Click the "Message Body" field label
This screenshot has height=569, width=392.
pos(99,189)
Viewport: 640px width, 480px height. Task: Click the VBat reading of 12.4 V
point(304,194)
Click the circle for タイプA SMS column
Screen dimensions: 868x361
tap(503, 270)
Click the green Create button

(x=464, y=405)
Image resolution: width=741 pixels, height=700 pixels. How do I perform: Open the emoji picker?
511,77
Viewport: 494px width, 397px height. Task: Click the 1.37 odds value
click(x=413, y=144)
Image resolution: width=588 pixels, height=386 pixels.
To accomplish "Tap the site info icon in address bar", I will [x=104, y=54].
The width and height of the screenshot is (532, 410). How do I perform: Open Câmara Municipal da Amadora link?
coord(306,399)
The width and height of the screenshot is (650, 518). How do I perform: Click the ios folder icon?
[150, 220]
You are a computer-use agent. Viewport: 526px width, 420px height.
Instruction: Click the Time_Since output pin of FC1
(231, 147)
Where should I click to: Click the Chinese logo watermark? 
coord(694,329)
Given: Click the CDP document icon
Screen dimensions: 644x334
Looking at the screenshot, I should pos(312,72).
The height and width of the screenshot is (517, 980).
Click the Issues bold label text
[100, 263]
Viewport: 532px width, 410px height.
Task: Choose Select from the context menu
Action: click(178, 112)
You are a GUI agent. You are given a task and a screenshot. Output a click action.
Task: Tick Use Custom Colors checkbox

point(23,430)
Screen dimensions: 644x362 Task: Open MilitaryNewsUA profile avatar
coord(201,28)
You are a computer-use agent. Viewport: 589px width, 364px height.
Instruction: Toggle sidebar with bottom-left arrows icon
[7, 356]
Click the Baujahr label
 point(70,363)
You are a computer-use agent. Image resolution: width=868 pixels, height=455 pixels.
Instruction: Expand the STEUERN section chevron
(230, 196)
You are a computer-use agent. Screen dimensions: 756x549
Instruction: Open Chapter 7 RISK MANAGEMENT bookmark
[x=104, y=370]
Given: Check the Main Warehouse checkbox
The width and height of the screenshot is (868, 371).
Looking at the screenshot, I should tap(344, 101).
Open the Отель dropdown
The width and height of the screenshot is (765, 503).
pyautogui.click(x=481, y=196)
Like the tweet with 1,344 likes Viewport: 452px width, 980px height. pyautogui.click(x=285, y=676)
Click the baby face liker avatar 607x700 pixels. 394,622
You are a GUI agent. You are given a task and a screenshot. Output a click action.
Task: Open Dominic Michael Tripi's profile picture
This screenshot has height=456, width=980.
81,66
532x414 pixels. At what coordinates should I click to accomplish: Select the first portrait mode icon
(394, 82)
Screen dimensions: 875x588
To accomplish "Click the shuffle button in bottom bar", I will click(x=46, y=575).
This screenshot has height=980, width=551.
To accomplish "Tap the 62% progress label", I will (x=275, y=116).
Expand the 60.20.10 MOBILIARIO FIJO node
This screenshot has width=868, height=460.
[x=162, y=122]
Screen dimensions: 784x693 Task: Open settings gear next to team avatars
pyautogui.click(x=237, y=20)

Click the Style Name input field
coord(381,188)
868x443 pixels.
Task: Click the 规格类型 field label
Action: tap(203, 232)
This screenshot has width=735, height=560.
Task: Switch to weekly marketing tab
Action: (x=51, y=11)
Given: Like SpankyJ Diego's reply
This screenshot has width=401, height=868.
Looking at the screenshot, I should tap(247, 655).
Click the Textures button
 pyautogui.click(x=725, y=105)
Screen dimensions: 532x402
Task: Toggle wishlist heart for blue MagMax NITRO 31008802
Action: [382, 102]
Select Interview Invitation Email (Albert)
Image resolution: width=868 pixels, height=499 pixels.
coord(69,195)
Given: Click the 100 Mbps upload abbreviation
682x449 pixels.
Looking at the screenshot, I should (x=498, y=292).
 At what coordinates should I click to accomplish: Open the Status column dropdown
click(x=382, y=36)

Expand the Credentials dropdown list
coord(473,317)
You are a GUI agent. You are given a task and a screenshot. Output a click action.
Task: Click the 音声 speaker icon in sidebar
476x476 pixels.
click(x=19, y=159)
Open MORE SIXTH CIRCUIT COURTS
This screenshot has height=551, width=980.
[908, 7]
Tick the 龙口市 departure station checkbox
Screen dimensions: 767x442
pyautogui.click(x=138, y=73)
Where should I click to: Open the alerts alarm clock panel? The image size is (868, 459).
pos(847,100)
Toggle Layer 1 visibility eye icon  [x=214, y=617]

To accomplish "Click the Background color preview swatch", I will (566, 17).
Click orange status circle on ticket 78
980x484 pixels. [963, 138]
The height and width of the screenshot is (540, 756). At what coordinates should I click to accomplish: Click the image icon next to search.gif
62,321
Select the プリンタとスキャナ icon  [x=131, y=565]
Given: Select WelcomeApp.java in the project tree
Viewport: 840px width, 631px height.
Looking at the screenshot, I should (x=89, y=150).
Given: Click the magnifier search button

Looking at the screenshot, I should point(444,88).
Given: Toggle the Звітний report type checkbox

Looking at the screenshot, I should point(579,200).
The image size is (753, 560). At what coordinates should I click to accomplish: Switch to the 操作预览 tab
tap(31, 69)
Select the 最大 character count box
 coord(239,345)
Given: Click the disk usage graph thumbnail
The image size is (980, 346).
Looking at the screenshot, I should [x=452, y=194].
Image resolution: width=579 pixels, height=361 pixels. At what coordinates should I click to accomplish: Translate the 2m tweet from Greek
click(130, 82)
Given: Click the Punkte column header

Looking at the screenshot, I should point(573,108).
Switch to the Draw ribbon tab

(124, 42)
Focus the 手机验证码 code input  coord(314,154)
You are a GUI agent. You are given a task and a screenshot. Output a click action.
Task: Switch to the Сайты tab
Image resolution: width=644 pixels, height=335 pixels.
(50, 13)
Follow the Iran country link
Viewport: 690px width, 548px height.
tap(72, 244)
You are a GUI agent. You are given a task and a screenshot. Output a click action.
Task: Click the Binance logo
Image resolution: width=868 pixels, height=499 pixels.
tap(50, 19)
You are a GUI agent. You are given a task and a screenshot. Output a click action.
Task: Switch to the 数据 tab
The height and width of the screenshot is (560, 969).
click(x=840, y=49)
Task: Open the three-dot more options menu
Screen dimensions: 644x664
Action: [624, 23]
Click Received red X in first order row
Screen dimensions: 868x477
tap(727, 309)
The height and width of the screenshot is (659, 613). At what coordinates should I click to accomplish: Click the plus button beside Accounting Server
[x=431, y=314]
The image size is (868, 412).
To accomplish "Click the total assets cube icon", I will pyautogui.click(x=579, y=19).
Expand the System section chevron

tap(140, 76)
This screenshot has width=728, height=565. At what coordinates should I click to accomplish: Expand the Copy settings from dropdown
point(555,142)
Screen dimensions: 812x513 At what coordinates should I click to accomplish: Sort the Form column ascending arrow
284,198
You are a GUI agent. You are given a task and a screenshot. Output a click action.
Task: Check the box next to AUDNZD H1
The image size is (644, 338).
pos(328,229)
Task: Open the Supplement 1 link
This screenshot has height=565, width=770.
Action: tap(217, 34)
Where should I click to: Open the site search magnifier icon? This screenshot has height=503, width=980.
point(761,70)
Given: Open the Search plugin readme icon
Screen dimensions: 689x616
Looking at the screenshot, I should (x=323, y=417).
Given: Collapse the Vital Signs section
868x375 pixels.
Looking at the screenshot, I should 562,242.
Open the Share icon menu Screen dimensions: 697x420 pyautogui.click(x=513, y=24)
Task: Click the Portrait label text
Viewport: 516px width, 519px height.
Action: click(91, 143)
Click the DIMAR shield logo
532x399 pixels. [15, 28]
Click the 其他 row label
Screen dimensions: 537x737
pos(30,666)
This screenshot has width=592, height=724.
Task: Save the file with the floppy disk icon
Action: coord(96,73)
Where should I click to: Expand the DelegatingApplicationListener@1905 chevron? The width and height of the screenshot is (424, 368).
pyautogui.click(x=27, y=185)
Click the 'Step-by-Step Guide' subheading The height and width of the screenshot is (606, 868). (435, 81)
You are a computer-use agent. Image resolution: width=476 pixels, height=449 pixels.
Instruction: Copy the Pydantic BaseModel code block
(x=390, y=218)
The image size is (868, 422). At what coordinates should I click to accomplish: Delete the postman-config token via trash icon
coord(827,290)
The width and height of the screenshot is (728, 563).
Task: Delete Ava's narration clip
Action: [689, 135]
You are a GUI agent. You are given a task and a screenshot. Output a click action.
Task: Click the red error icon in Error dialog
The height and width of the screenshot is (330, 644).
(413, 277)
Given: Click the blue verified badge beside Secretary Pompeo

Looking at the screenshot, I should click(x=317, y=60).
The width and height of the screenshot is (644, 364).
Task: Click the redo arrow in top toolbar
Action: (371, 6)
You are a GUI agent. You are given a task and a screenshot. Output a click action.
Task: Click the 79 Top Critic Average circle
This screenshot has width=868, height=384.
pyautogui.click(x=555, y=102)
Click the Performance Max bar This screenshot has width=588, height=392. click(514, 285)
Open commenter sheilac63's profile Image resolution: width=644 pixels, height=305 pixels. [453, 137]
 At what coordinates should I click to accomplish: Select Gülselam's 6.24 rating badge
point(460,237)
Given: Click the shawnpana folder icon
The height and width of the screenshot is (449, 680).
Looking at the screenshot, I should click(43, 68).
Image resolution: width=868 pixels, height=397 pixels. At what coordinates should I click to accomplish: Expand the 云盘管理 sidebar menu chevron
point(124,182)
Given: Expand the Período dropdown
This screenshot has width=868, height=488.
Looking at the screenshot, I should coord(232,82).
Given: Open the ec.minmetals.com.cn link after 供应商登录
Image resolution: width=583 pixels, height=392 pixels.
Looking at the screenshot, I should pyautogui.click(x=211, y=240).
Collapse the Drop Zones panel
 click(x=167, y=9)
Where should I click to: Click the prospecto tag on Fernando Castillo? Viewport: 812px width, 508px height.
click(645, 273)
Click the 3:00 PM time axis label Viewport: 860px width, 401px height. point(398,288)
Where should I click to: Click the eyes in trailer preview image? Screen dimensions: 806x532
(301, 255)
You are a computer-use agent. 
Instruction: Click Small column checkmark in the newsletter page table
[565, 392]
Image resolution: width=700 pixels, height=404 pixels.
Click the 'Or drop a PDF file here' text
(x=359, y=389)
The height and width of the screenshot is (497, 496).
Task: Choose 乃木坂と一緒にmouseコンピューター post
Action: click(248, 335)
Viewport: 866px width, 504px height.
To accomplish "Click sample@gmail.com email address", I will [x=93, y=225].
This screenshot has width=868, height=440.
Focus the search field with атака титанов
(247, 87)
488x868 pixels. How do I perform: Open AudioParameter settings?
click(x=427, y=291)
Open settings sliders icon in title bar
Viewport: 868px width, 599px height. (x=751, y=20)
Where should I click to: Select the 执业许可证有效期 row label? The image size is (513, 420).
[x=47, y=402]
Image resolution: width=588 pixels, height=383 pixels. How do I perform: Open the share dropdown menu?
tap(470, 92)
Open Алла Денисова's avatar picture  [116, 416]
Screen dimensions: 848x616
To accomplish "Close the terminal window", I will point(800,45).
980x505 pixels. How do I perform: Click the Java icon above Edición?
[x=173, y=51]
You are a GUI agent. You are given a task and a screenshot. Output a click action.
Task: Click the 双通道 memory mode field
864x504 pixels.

TRY IT ▸
Using the data above, reproduce exactly the lines from the line that contains "Focus the 手机验证码" through the line that contains "Task: Switch to the 数据 tab", including both.

SOLUTION BELOW ▸
Focus the 手机验证码 code input  coord(314,154)
You are a GUI agent. You are given a task and a screenshot. Output a click action.
Task: Switch to the Сайты tab
Image resolution: width=644 pixels, height=335 pixels.
(50, 13)
Follow the Iran country link
Viewport: 690px width, 548px height.
tap(72, 244)
You are a GUI agent. You are given a task and a screenshot. Output a click action.
Task: Click the Binance logo
Image resolution: width=868 pixels, height=499 pixels.
tap(50, 19)
You are a GUI agent. You are given a task and a screenshot. Output a click action.
Task: Switch to the 数据 tab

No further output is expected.